■ Work to do: Please copy each of the following items word for word.

>> begin

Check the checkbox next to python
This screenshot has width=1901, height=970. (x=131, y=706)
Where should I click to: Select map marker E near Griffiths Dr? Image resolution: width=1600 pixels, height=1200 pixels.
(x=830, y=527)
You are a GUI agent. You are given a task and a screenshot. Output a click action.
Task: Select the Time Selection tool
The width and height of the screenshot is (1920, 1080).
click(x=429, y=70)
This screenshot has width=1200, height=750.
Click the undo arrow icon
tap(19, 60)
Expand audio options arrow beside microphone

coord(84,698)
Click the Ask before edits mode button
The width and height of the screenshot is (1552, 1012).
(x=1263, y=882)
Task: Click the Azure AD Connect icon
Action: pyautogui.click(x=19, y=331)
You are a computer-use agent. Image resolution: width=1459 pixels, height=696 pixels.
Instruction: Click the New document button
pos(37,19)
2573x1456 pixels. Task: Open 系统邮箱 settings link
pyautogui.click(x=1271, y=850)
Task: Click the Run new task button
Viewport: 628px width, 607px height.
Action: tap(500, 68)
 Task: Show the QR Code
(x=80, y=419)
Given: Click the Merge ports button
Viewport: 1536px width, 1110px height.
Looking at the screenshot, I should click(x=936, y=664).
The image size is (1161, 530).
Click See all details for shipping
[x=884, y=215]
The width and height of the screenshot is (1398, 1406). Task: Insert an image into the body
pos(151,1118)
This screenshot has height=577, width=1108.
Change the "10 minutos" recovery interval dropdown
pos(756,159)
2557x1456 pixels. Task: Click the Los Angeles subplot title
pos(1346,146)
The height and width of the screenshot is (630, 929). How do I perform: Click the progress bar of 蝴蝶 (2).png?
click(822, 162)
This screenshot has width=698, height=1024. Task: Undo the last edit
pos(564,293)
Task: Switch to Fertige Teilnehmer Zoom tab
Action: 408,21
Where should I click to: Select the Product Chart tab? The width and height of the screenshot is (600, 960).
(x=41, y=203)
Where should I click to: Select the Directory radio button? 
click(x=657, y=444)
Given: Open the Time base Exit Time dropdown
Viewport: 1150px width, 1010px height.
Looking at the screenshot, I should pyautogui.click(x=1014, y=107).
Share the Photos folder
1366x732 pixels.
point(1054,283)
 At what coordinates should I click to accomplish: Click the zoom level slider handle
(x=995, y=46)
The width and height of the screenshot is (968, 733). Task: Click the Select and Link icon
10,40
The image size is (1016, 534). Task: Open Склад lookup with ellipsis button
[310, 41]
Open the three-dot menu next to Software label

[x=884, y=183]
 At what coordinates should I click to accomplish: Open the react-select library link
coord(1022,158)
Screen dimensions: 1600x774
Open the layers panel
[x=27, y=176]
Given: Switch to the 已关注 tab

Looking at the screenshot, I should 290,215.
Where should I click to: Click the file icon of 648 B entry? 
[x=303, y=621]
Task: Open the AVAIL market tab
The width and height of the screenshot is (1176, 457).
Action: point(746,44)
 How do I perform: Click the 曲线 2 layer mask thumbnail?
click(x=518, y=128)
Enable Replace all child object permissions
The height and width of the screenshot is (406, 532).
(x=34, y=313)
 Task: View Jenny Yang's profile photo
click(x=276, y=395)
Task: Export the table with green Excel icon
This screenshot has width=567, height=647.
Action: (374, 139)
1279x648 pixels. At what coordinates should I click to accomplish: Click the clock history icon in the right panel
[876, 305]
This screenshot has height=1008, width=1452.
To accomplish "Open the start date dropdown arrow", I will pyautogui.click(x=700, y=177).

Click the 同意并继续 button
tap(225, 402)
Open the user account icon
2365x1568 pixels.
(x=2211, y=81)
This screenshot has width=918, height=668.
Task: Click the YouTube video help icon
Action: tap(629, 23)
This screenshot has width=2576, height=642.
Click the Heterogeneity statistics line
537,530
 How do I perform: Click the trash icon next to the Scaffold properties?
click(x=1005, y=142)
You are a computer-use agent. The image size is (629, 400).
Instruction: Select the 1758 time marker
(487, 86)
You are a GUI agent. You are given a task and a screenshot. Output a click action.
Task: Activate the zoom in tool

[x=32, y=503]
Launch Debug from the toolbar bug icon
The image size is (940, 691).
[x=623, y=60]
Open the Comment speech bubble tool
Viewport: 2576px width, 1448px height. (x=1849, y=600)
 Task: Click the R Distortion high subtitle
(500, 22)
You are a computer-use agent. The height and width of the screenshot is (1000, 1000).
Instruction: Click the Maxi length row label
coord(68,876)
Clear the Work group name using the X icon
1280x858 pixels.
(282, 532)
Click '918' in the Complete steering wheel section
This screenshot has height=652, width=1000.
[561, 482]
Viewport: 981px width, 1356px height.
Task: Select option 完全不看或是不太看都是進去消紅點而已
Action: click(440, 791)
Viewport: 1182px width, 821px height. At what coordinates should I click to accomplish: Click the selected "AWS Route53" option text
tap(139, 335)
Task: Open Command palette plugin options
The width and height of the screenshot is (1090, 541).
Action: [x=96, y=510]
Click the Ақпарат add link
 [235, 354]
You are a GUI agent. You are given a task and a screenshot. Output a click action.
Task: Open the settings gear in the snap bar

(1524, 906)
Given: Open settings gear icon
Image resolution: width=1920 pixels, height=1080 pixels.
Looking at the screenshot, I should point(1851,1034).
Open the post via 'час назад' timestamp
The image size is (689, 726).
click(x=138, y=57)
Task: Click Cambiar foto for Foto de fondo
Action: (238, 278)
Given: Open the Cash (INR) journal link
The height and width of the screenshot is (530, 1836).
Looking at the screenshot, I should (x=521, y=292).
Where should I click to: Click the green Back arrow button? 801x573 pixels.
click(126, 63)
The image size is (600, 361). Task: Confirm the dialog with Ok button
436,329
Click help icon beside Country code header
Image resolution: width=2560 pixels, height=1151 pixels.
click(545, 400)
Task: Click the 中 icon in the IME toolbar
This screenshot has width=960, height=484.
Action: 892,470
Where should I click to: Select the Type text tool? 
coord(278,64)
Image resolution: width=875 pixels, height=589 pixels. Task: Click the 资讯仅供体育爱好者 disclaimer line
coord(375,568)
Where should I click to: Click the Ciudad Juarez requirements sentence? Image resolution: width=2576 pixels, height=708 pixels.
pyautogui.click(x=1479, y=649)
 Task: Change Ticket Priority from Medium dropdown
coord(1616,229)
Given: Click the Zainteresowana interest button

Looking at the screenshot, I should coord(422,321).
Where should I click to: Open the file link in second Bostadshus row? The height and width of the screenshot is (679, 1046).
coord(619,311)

>> end

■ Result:
Check the checkbox next to python
This screenshot has width=1901, height=970. (x=131, y=706)
Where should I click to: Select map marker E near Griffiths Dr? Image resolution: width=1600 pixels, height=1200 pixels.
(x=830, y=527)
You are a GUI agent. You are given a task and a screenshot. Output a click action.
Task: Select the Time Selection tool
The width and height of the screenshot is (1920, 1080).
click(x=429, y=70)
This screenshot has width=1200, height=750.
Click the undo arrow icon
tap(19, 60)
Expand audio options arrow beside microphone

coord(84,698)
Click the Ask before edits mode button
The width and height of the screenshot is (1552, 1012).
(x=1263, y=882)
Task: Click the Azure AD Connect icon
Action: pyautogui.click(x=19, y=331)
You are a computer-use agent. Image resolution: width=1459 pixels, height=696 pixels.
Instruction: Click the New document button
pos(37,19)
2573x1456 pixels. Task: Open 系统邮箱 settings link
pyautogui.click(x=1271, y=850)
Task: Click the Run new task button
Viewport: 628px width, 607px height.
Action: tap(500, 68)
 Task: Show the QR Code
(x=80, y=419)
Given: Click the Merge ports button
Viewport: 1536px width, 1110px height.
Looking at the screenshot, I should click(x=936, y=664).
The image size is (1161, 530).
Click See all details for shipping
[x=884, y=215]
The width and height of the screenshot is (1398, 1406). Task: Insert an image into the body
pos(151,1118)
This screenshot has height=577, width=1108.
Change the "10 minutos" recovery interval dropdown
pos(756,159)
2557x1456 pixels. Task: Click the Los Angeles subplot title
pos(1346,146)
The height and width of the screenshot is (630, 929). How do I perform: Click the progress bar of 蝴蝶 (2).png?
click(822, 162)
This screenshot has width=698, height=1024. Task: Undo the last edit
pos(564,293)
Task: Switch to Fertige Teilnehmer Zoom tab
Action: 408,21
Where should I click to: Select the Product Chart tab? The width and height of the screenshot is (600, 960).
(x=41, y=203)
Where should I click to: Select the Directory radio button? 
click(x=657, y=444)
Given: Open the Time base Exit Time dropdown
Viewport: 1150px width, 1010px height.
Looking at the screenshot, I should pyautogui.click(x=1014, y=107).
Share the Photos folder
1366x732 pixels.
point(1054,283)
 At what coordinates should I click to accomplish: Click the zoom level slider handle
(x=995, y=46)
The width and height of the screenshot is (968, 733). Task: Click the Select and Link icon
10,40
The image size is (1016, 534). Task: Open Склад lookup with ellipsis button
[310, 41]
Open the three-dot menu next to Software label

[x=884, y=183]
 At what coordinates should I click to accomplish: Open the react-select library link
coord(1022,158)
Screen dimensions: 1600x774
Open the layers panel
[x=27, y=176]
Given: Switch to the 已关注 tab

Looking at the screenshot, I should 290,215.
Where should I click to: Click the file icon of 648 B entry? 
[x=303, y=621]
Task: Open the AVAIL market tab
The width and height of the screenshot is (1176, 457).
Action: point(746,44)
 How do I perform: Click the 曲线 2 layer mask thumbnail?
click(x=518, y=128)
Enable Replace all child object permissions
The height and width of the screenshot is (406, 532).
(x=34, y=313)
 Task: View Jenny Yang's profile photo
click(x=276, y=395)
Task: Export the table with green Excel icon
This screenshot has width=567, height=647.
Action: (374, 139)
1279x648 pixels. At what coordinates should I click to accomplish: Click the clock history icon in the right panel
[876, 305]
This screenshot has height=1008, width=1452.
To accomplish "Open the start date dropdown arrow", I will pyautogui.click(x=700, y=177).

Click the 同意并继续 button
tap(225, 402)
Open the user account icon
2365x1568 pixels.
(x=2211, y=81)
This screenshot has width=918, height=668.
Task: Click the YouTube video help icon
Action: tap(629, 23)
This screenshot has width=2576, height=642.
Click the Heterogeneity statistics line
537,530
 How do I perform: Click the trash icon next to the Scaffold properties?
click(x=1005, y=142)
You are a computer-use agent. The image size is (629, 400).
Instruction: Select the 1758 time marker
(487, 86)
You are a GUI agent. You are given a task and a screenshot. Output a click action.
Task: Activate the zoom in tool

[x=32, y=503]
Launch Debug from the toolbar bug icon
The image size is (940, 691).
[x=623, y=60]
Open the Comment speech bubble tool
Viewport: 2576px width, 1448px height. (x=1849, y=600)
 Task: Click the R Distortion high subtitle
(500, 22)
You are a computer-use agent. The height and width of the screenshot is (1000, 1000).
Instruction: Click the Maxi length row label
coord(68,876)
Clear the Work group name using the X icon
1280x858 pixels.
(282, 532)
Click '918' in the Complete steering wheel section
This screenshot has height=652, width=1000.
[561, 482]
Viewport: 981px width, 1356px height.
Task: Select option 完全不看或是不太看都是進去消紅點而已
Action: click(440, 791)
Viewport: 1182px width, 821px height. At what coordinates should I click to accomplish: Click the selected "AWS Route53" option text
tap(139, 335)
Task: Open Command palette plugin options
The width and height of the screenshot is (1090, 541).
Action: [x=96, y=510]
Click the Ақпарат add link
 [235, 354]
You are a GUI agent. You are given a task and a screenshot. Output a click action.
Task: Open the settings gear in the snap bar

(1524, 906)
Given: Open settings gear icon
Image resolution: width=1920 pixels, height=1080 pixels.
Looking at the screenshot, I should point(1851,1034).
Open the post via 'час назад' timestamp
The image size is (689, 726).
click(x=138, y=57)
Task: Click Cambiar foto for Foto de fondo
Action: (238, 278)
Given: Open the Cash (INR) journal link
The height and width of the screenshot is (530, 1836).
Looking at the screenshot, I should (x=521, y=292).
Where should I click to: Click the green Back arrow button? 801x573 pixels.
click(126, 63)
The image size is (600, 361). Task: Confirm the dialog with Ok button
436,329
Click help icon beside Country code header
Image resolution: width=2560 pixels, height=1151 pixels.
click(545, 400)
Task: Click the 中 icon in the IME toolbar
This screenshot has width=960, height=484.
Action: 892,470
Where should I click to: Select the Type text tool? 
coord(278,64)
Image resolution: width=875 pixels, height=589 pixels. Task: Click the 资讯仅供体育爱好者 disclaimer line
coord(375,568)
Where should I click to: Click the Ciudad Juarez requirements sentence? Image resolution: width=2576 pixels, height=708 pixels.
pyautogui.click(x=1479, y=649)
 Task: Change Ticket Priority from Medium dropdown
coord(1616,229)
Given: Click the Zainteresowana interest button

Looking at the screenshot, I should coord(422,321).
Where should I click to: Open the file link in second Bostadshus row? The height and width of the screenshot is (679, 1046).
coord(619,311)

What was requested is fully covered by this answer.